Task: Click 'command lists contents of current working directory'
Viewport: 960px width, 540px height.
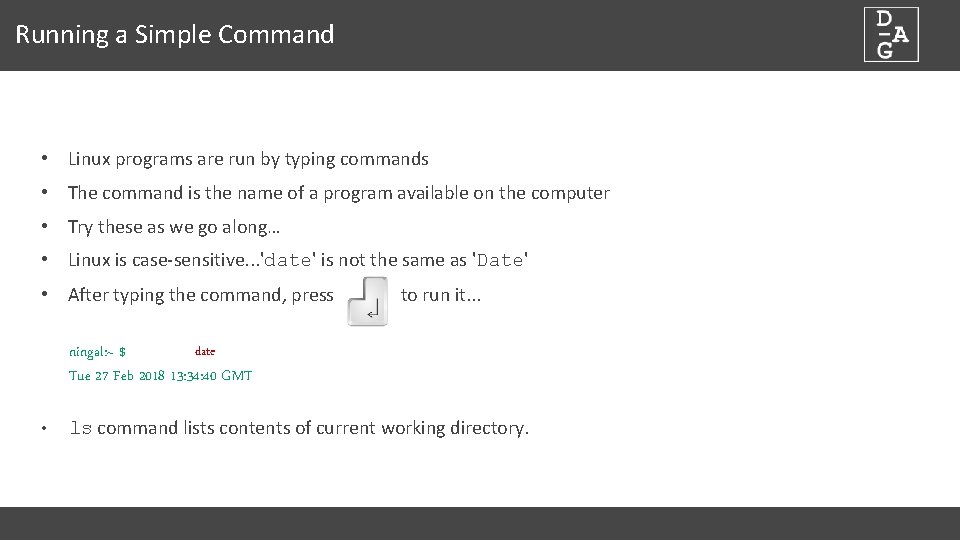Action: point(313,428)
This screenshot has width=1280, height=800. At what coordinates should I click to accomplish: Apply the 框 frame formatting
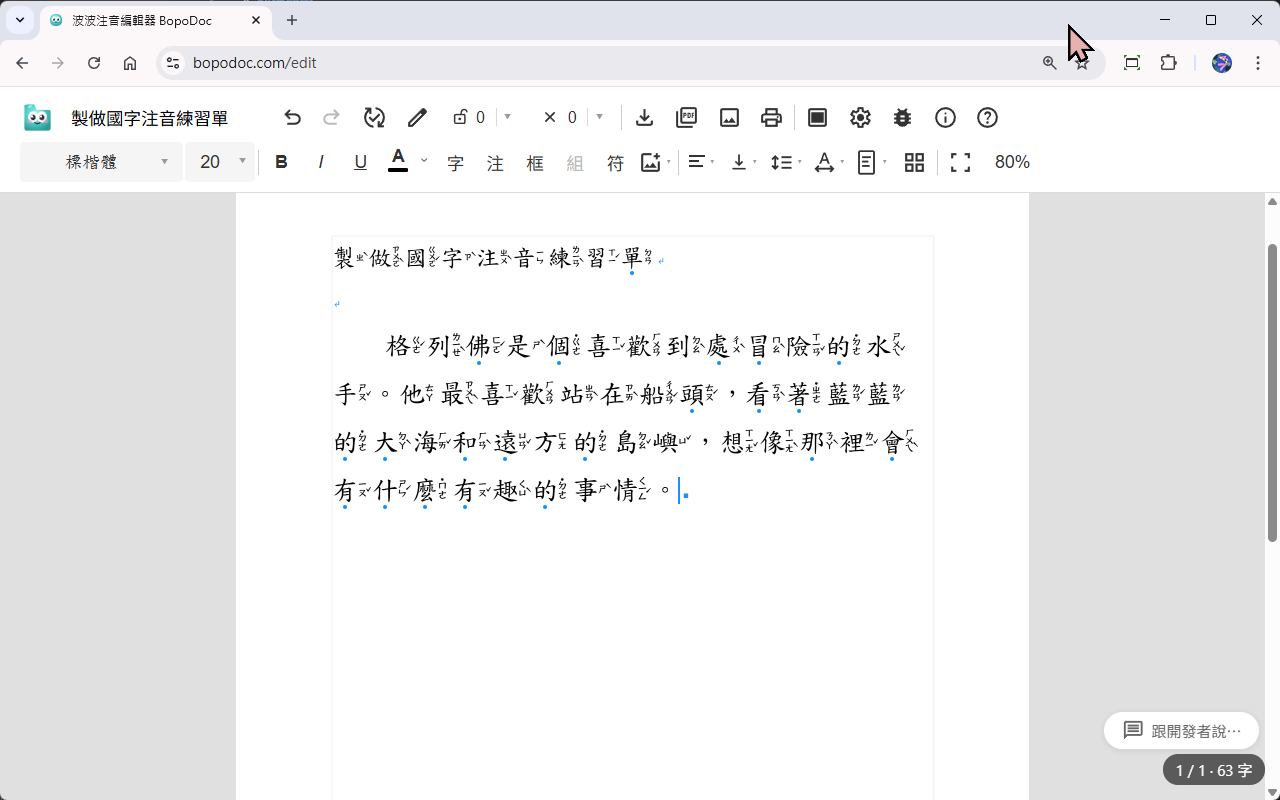535,162
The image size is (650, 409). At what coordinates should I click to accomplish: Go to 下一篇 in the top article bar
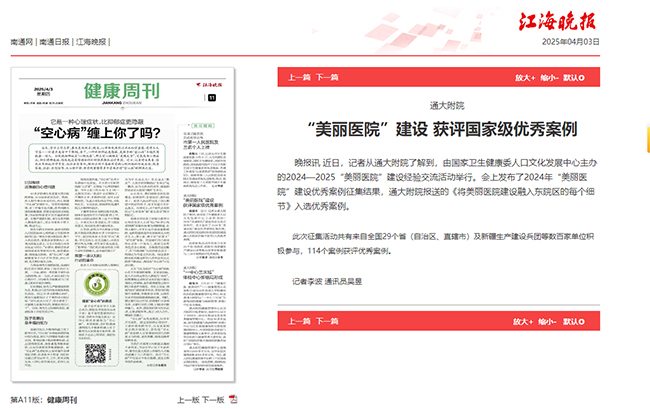point(326,76)
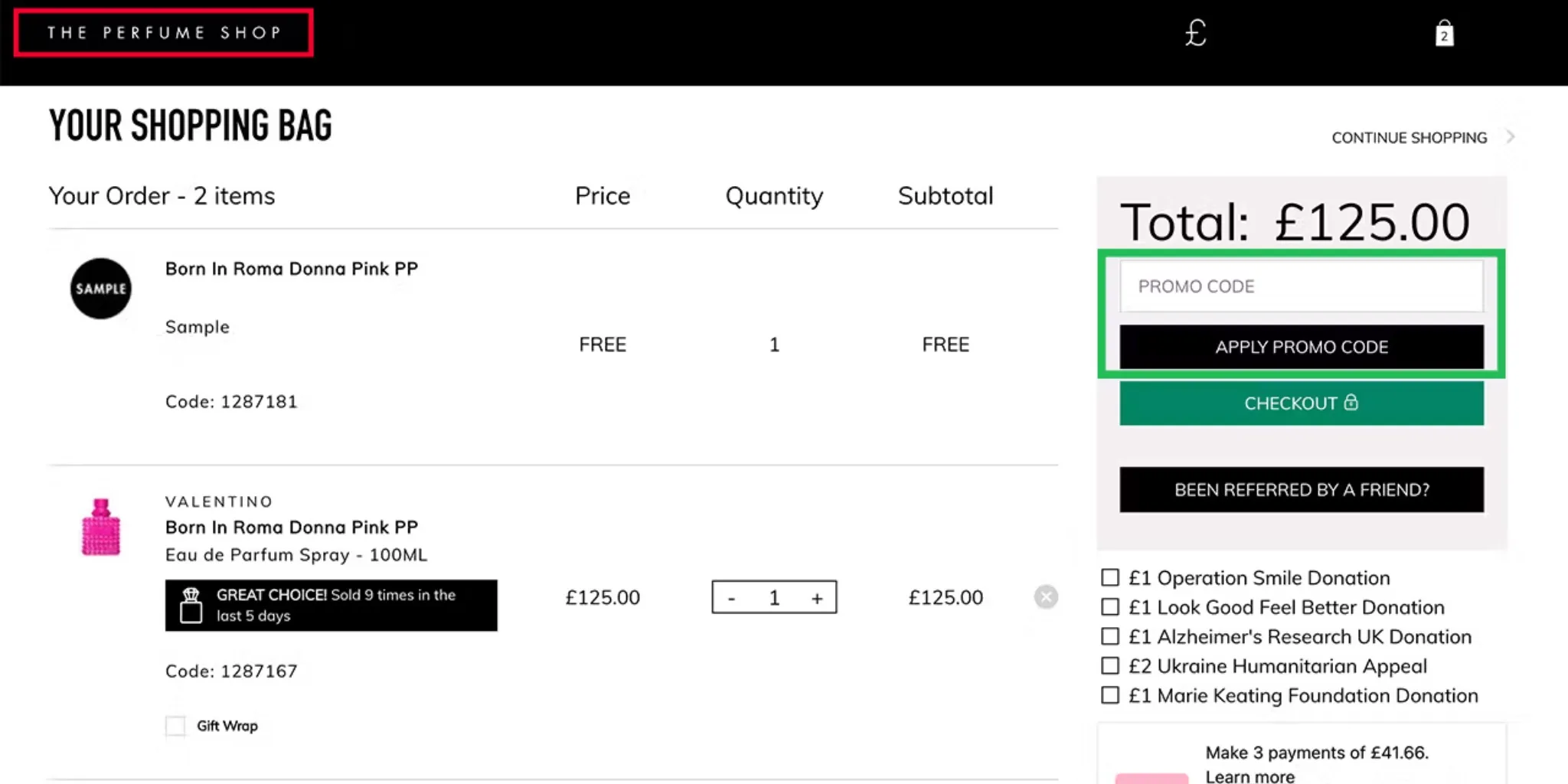Remove Valentino perfume with the X icon
This screenshot has width=1568, height=784.
(1046, 597)
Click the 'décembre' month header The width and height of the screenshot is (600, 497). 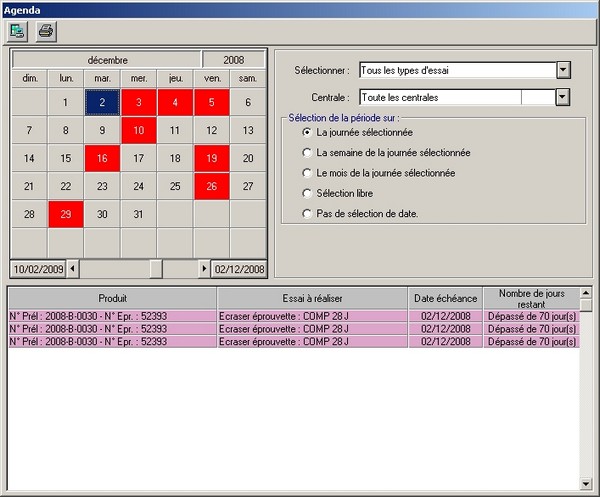pos(106,60)
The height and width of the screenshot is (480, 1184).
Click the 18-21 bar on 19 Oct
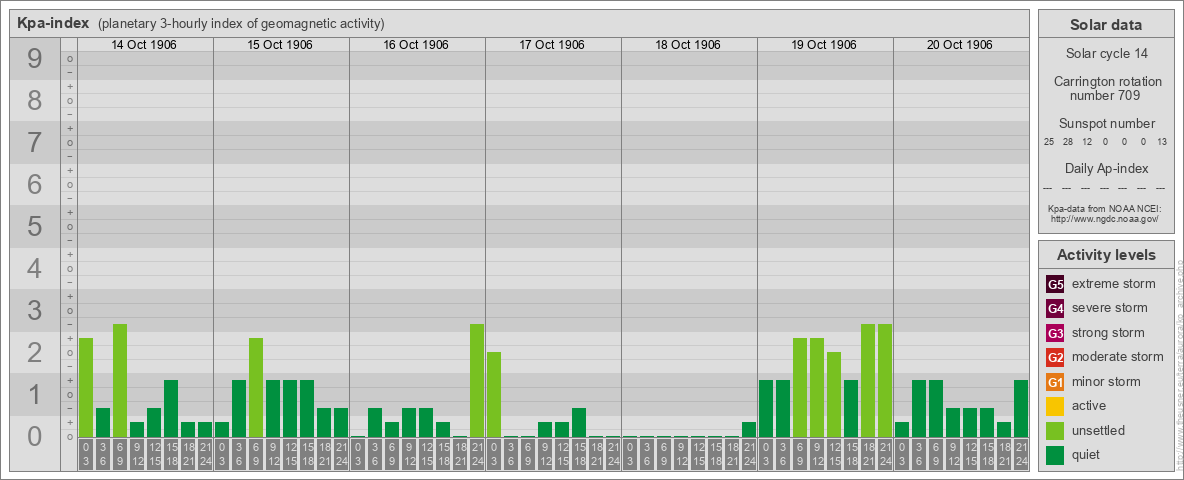click(868, 380)
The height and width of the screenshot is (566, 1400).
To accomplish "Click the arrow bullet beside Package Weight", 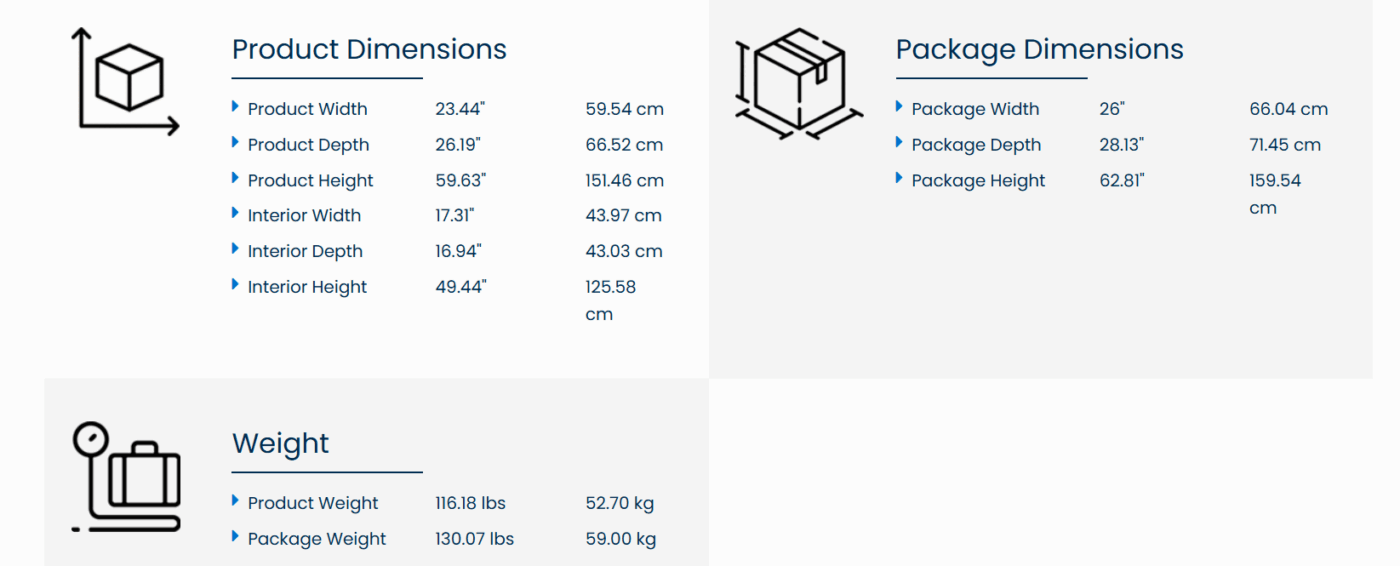I will point(235,536).
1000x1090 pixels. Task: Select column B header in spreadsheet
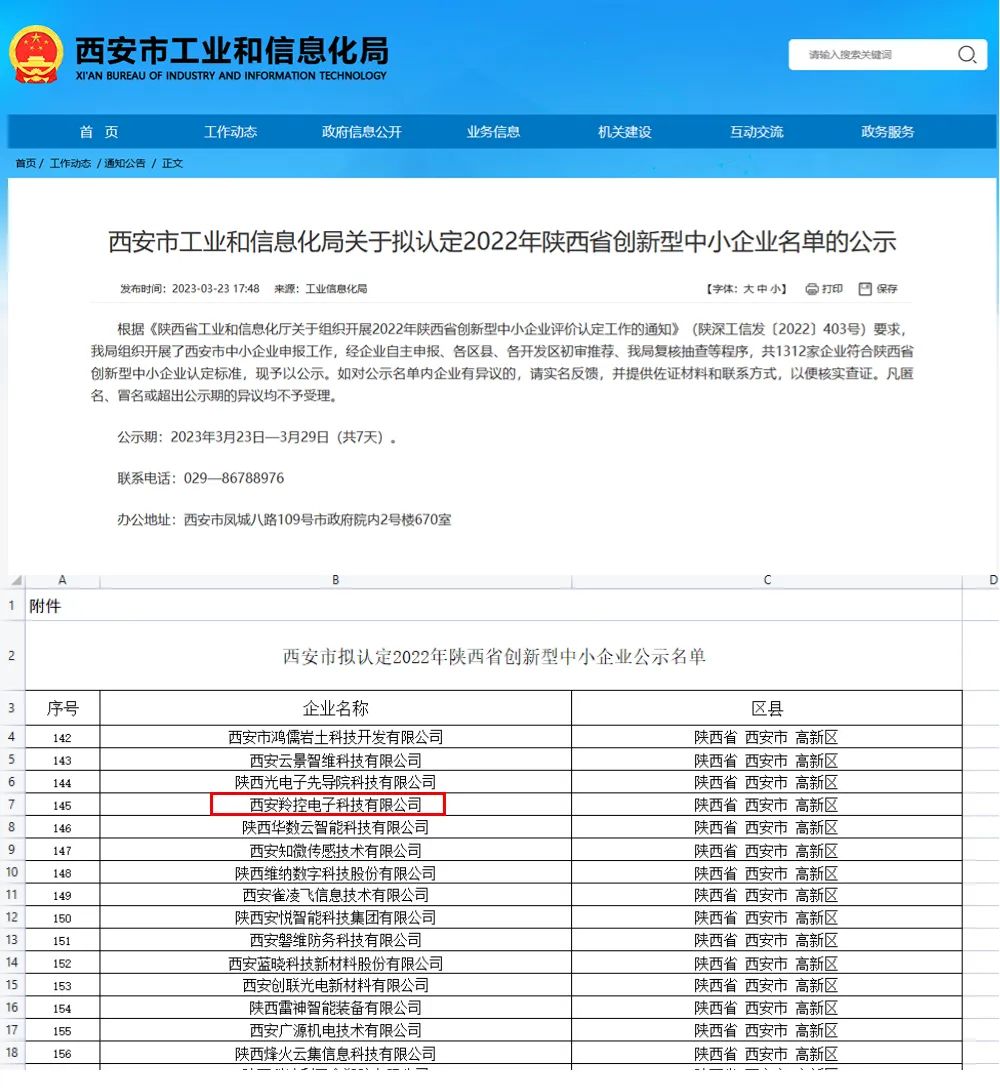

▬▬▬

» Exercise prompt
Lines above that have "Task": copy each of them.

» Answer to this exercise
Task: Click 'command lists contents of current working directory'
1000x1090 pixels. Task: Select column B header in spreadsheet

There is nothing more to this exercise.